■ PASSAGE FOURNI:
——
Les employés faisant partie des minorités visibles ont indiqué que :
  • les décideurs ne voient pas pourquoi il faudrait accélérer l'application de l'équité en emploi;
  • les gestionnaires qui ne font pas d'efforts ne sont pas punis;
  • les gestionnaires remettent en question leur capacité de gérer;
  • les minorités visibles ne sont pas représentées au sommet de l'échelle;
  • les gens engagent des personnes qui leur ressemblent parce que, naturellement, ils pensent qu'elles présentent moins de risques;
  • pour les gestionnaires, l'équité en emploi n'est pas une question importante;
  • la fonction publique est encore le choix de carrière qu'ils privilégient, mais ils ne peuvent y entrer.

Lors des consultations tenues à Montréal, les participants ont exprimé des préoccupations différentes et formulé des commentaires sévères sur la résistance que pratiquaient les agents de dotation qui décident d'exclure les minorités visibles. Celles-ci se sont plaintes qu'elles n'étaient pas assez informées des occasions et des ouvertures et qu'elles sentaient une certaine résistance à leur participation dans la fonction publique fédérale. Les employés estimaient que les gestionnaires jouissaient de la "plus grande latitude possible", ce qui leur permettait d'interpréter négativement des facteurs subjectifs tels que l'"accent" et, ainsi, exclure des membres de minorités visibles compétents qui parlent couramment le français. Ils ont prétendu que les compétences devraient être directement liées à un emploi précis et que l'"accent" ne devrait pas être un facteur dans l'évaluation des compétences linguistiques.

Les jeunes des minorités visibles ont indiqué que :
  • les fonctionnaires les percevaient comme une menace;
  • le secteur privé leur faisait plus volontiers la cour;
  • la fonction publique était un repère de suffisance, et qu'ils ne voulaient pas commencer leur carrière dans un tel endroit;
  • si des membres de minorités visibles occupaient des postes de gestion, ils percevraient la fonction publique comme un endroit qui accueille les membres de minorités visibles en tant que personnes;
  • avant la campagne de recrutement dans leur établissement d'enseignement, ils n'avaient jamais songé à joindre les rangs du gouvernement.

Partout au Canada, les membres de minorités visibles ont porté à l'attention des membres du Groupe de travail les exigences de la Loi sur l'emploi dans la fonction publique en vertu desquelles on donne la préférence aux citoyens canadiens sur ceux qui ne le sont pas. Cette préférence peut constituer un obstacle majeur que doivent surmonter ceux qui n'ont pas encore obtenu la citoyenneté canadienne ou ceux dont la demande de citoyenneté est en cours. Un tiers des immigrants de minorités visibles sont arrivés au Canada entre 1991 et 1996.
——
■ INFORMATIONS FOURNIES:
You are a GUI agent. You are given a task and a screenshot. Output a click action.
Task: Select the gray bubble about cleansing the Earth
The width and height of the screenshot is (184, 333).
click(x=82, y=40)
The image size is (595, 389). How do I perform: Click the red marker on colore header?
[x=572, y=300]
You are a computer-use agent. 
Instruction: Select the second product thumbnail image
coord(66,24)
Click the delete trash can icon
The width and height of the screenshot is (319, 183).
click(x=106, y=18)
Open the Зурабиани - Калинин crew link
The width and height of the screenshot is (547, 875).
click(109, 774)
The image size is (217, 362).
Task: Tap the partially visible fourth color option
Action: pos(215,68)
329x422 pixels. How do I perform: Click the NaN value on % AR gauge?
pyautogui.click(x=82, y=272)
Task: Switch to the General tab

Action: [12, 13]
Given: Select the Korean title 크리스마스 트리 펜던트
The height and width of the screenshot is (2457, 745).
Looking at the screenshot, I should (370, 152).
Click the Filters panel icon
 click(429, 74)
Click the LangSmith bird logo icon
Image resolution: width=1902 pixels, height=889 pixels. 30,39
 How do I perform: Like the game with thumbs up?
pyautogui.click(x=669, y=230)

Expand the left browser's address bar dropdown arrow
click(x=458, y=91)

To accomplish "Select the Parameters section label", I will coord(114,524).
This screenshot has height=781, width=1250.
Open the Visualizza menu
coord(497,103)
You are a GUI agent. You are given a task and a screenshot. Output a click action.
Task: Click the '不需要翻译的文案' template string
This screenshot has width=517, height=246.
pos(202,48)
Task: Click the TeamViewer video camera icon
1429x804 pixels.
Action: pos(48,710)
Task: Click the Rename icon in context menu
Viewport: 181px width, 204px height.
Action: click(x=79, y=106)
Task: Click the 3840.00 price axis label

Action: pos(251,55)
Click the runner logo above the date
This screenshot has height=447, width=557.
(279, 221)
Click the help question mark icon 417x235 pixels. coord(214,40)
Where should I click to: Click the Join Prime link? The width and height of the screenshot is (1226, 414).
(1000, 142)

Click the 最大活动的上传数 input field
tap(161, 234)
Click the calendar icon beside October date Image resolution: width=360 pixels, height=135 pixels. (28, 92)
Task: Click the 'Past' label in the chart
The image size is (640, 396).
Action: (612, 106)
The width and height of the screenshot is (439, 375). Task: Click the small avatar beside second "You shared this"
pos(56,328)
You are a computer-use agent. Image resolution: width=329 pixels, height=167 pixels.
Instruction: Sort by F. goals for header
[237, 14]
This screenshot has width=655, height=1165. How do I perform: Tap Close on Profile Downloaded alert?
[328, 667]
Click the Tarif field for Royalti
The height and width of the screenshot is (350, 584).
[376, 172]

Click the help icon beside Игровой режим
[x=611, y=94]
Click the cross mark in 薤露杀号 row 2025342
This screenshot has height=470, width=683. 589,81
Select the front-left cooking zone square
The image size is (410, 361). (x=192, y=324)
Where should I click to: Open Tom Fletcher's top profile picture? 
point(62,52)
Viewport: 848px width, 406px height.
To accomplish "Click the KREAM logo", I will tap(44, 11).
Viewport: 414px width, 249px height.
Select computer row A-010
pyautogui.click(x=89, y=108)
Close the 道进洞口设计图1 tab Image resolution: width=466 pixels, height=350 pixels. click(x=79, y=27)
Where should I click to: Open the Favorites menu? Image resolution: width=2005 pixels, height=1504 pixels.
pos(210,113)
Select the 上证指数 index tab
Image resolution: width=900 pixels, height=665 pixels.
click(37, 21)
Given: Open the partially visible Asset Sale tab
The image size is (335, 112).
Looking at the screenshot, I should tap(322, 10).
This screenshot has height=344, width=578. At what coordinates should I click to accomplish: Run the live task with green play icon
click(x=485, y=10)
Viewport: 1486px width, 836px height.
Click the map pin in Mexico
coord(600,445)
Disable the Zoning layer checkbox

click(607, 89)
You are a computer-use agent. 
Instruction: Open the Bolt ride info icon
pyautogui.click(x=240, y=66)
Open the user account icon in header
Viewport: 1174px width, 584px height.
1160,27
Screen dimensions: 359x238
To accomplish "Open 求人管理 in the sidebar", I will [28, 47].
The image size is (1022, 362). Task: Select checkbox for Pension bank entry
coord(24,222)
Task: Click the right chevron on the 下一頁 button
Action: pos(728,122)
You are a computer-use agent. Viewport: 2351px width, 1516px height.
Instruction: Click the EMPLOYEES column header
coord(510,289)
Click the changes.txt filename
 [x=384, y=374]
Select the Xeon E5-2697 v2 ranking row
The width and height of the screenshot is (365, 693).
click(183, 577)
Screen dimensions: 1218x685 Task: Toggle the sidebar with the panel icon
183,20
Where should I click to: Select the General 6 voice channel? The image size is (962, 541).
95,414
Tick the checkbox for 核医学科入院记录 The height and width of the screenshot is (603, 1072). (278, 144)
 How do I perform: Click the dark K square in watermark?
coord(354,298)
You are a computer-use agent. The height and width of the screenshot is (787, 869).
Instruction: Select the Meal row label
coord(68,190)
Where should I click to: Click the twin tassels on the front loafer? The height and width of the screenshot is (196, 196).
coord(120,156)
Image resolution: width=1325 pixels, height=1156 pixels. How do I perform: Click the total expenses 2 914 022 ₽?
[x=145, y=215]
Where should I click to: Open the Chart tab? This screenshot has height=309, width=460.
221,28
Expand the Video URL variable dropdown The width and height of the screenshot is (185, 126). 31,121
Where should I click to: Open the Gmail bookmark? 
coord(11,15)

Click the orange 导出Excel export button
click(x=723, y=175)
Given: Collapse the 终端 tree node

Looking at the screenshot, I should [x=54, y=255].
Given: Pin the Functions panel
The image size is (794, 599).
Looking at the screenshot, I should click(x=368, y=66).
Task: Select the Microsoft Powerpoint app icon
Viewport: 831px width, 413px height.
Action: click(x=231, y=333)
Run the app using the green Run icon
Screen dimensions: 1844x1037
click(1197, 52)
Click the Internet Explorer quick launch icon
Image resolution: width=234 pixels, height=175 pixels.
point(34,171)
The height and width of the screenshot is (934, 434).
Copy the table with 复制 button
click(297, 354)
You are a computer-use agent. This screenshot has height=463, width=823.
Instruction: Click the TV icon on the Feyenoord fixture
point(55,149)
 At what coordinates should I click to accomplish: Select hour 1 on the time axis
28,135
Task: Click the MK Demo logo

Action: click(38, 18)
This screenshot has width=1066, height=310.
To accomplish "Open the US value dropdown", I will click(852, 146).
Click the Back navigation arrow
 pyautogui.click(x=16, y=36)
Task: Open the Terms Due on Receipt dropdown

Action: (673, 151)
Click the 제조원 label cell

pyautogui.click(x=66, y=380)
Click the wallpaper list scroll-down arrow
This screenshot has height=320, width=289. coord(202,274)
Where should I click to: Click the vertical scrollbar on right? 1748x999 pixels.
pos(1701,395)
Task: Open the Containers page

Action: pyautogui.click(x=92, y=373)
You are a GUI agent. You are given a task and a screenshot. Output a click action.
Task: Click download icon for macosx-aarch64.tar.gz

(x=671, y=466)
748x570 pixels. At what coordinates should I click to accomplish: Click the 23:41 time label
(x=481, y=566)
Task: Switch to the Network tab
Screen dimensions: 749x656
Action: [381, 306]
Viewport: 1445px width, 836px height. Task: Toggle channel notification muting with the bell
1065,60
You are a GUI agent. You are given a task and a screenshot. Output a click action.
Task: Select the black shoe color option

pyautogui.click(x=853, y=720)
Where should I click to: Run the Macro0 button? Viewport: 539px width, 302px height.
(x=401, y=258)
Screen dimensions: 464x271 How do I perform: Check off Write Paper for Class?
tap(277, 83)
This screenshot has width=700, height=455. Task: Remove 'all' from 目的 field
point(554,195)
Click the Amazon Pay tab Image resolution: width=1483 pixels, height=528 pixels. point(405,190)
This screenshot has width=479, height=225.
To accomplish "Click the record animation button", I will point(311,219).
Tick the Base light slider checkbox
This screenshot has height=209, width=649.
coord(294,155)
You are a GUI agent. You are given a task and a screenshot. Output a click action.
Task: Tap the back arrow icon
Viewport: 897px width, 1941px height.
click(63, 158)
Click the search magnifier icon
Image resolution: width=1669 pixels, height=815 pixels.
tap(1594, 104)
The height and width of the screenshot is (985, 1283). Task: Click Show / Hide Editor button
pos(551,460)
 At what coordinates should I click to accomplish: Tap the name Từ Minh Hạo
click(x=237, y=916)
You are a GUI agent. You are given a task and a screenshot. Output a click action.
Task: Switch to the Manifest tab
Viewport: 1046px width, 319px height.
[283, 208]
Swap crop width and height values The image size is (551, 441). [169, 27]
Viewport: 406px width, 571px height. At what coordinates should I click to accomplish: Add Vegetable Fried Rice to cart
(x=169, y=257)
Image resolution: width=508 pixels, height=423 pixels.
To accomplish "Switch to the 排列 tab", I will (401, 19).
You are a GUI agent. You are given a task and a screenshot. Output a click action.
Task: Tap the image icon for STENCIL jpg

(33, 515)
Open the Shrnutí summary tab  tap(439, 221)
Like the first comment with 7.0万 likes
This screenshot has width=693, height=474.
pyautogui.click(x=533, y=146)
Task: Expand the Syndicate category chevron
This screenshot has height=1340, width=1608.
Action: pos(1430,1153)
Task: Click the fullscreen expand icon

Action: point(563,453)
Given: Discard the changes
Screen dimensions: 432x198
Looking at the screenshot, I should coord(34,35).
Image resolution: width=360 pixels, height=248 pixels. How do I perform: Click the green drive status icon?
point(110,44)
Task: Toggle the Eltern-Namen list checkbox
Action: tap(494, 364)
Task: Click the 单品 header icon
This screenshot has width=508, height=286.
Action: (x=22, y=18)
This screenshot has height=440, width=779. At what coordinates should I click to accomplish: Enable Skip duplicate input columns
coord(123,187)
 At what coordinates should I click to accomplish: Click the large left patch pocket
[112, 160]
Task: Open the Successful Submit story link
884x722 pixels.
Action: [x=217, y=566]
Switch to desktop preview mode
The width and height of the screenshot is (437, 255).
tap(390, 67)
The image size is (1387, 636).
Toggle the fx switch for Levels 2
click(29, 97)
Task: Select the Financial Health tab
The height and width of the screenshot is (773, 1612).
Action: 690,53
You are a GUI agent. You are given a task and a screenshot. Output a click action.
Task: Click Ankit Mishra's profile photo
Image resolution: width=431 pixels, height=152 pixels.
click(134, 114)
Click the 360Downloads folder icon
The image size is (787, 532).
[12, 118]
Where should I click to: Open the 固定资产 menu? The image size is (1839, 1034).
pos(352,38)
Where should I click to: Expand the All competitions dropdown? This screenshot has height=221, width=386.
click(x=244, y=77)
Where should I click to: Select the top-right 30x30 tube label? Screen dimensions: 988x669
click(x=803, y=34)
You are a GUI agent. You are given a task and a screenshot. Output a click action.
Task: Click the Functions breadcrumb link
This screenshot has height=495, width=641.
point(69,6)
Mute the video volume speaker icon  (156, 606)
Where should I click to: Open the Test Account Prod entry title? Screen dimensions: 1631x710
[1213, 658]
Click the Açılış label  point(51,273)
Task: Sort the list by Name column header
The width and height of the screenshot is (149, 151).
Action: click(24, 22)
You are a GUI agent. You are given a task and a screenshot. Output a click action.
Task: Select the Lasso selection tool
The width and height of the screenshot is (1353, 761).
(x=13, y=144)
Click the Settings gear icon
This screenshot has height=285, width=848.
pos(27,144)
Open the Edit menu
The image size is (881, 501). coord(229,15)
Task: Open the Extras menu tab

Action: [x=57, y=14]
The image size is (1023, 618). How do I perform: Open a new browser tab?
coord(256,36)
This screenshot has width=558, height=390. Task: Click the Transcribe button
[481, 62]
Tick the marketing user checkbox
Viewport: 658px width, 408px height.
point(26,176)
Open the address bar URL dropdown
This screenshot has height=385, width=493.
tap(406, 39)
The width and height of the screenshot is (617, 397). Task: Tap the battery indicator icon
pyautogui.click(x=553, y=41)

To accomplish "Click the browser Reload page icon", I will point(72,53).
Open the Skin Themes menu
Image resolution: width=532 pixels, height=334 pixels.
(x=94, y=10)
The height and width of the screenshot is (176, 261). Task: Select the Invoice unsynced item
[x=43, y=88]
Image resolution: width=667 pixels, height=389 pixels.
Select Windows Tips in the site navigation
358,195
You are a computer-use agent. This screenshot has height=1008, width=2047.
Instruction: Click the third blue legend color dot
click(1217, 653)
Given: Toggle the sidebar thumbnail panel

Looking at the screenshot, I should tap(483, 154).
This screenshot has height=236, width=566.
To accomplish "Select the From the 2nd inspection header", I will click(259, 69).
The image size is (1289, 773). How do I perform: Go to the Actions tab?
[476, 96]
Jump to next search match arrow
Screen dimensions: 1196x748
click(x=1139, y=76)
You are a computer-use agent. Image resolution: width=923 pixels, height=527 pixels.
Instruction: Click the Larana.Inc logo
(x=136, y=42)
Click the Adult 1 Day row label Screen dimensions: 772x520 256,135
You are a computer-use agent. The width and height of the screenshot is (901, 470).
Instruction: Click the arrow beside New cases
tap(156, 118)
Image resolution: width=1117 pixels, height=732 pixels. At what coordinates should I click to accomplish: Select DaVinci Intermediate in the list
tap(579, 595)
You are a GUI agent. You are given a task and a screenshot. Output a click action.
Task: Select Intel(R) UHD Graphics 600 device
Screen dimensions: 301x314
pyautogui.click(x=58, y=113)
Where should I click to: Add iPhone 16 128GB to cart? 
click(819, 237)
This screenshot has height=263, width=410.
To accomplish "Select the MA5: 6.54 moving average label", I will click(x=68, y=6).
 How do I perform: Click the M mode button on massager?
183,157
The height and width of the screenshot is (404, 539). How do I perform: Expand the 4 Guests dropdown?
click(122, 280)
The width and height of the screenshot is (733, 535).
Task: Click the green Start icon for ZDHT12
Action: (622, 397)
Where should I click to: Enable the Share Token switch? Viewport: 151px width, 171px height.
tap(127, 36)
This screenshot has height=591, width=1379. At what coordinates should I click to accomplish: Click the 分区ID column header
——
■ DÉFIS:
[a] Répondez aux questions suivantes à l'aide du passage sur les minorités visibles dans la fonction publique.
(i) Dans quelle ville ont eu lieu les consultations où l'on a critiqué les agents de dotation?
(ii) Quelle loi prévoit que l'on donne la préférence aux citoyens canadiens?
(iii) Entre quelles années un tiers des immigrants de minorités visibles sont-ils arrivés au Canada?
[b] Poursuivez le passage sur les minorités visibles dans la fonction publique à partir de sa dernière phrase.

■ RÉSULTATS PAR TÂCHE:
[a]
(i) À Montréal.
(ii) La Loi sur l'emploi dans la fonction publique.
(iii) Entre 1991 et 1996.

[b]
Le Groupe de travail a également demandé l'avis des jeunes faisant partie des minorités visibles. Les membres du Groupe de travail ont consulté un groupe formé de participants venant de toutes les régions du Canada ainsi que des secteurs public et privé. Les participants, choisis en fonction de la confiance qu'ils avaient en leur avenir, ont dit croire que la fonction publique fédérale percevait les jeunes comme un élément négatif plutôt que positif. Ils estimaient que la fonction publique fédérale réduisait encore ses effectifs et, par conséquent, offrait peu de possibilités de carrière stimulantes ou d'occasions réelles. Ils ont fait connaître leur frustration à l'égard de leur manque de connaissances sur la manière d'entrer dans la fonction publique et, après leur entrée, sur la manière de progresser dans leur carrière. Ils sont d'avis que la fonction publique fédérale doit améliorer son image et sa visibilité. Ils ont ajouté que le gouvernement fédéral devrait recruter des jeunes comme eux parce qu'ils sont très performants, c'est-à-dire pour des raisons autres que le fait qu'ils sont membres de minorités visibles.

Points forts du secteur privé :
  • vigoureux efforts de recrutement au niveau postsecondaire;
  • jeunes employés accompagnant les gestionnaires chargés de l'embauche lors des campagnes de recrutement dans les universités;
  • modalités de travail créatives, comme les horaires flexibles et des installations pour la pratique de la religion;
  • partenariats avec des écoles de la localité à forte proportion d'étudiants faisant partie des minorités visibles;
  • annonces ciblées de postes vacants et recours aux agences qui recommandent des candidats;
  • employés faisant partie des minorités visibles priés de recommander des candidats;
  • mentorat des nouveaux employés;
  • participation des unités de travail aux journées de formation. Fin du texte encadré.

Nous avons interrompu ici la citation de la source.